それを見たのは本当に偶々だった。部活の帰り道、部室に置いてきた忘れ物に気付き、慌てて踵を返して学校を目指す。最近は気温も低くて上着がなければ寒いくらいなのに、学校に着く頃には汗でべたべたになっていた。誰かがまだ残っているのか、運良くサッカー棟は鍵が閉まってなく、これ幸いと足早に部室を目指す。明日も朝練だ。さっさと忘れ物拾って帰ろう。焦る気持ちで扉を開きかけて、止まった。小さく開いた扉から微かに声が聞こえたから。普通の話し声なら別に気にせずそのまま開いていただろう。しかし、その声は普通のものでなく、不自然に途切れ途切れで、荒い呼吸と微かに聞こえる水音。


(…え、これ…って)


自分だって年頃だ。そういう類いに関する事には敏感な時期であって、自分の予想が正しければ、今目の前の部屋で行われている事は間違いなく情事だろう。


「…ッ、ん…ぁ…」


(うわぁうわぁっ)


さすが中学は小学校と違って進んでる。だなんて調子はずれた事を考えていると、ふと思考が現実に戻った。
今目の前の部屋では情事が行われているとして、問題なのはここが雷門中学校名門であるサッカー部所有のサッカー棟内であるという事。部員以外に入らないこの場所で、しかも放課後もとっくに過ぎた時間にこの場所にいるという事は、サッカー部に所属している誰かという確立が高い。
つまり、今この中にいる誰かは、先程まで一緒に汗水垂らしてサッカーに励んでいた仲間の1人という事なのだ。

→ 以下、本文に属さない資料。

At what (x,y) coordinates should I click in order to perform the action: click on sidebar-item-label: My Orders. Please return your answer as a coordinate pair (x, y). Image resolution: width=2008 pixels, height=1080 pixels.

(せ、先輩か誰かなのかな…?いや、もしかしたら同級生の可能性もあるよね。でもこういう事、部室でやってもいいのかな?まあ、部活で恋愛禁止とか言われてるわけではないけど、部室に女の子連れ込むというのは何ていうか…ううん…)


まだサッカー部に入って両手で足りる日にちしか経っていない自分には、ここで部室に入って注意する勇気など無い。暫くの間悩んだが、結局今日の事は目をつぶって帰ることに決めた。


(…あ、忘れ物…はもういいや。明日も朝来るんだし)


扉を閉めようと、把手に掛けていた手に力を入れる瞬間、室内から一際高い声が響く。ドキリとしたが、すぐ思い直して扉をゆっくり閉めていく。完全に塞がれるその直前、小さく、本当に小さくだが。

剣城と、泣きそうな声が聞こえた。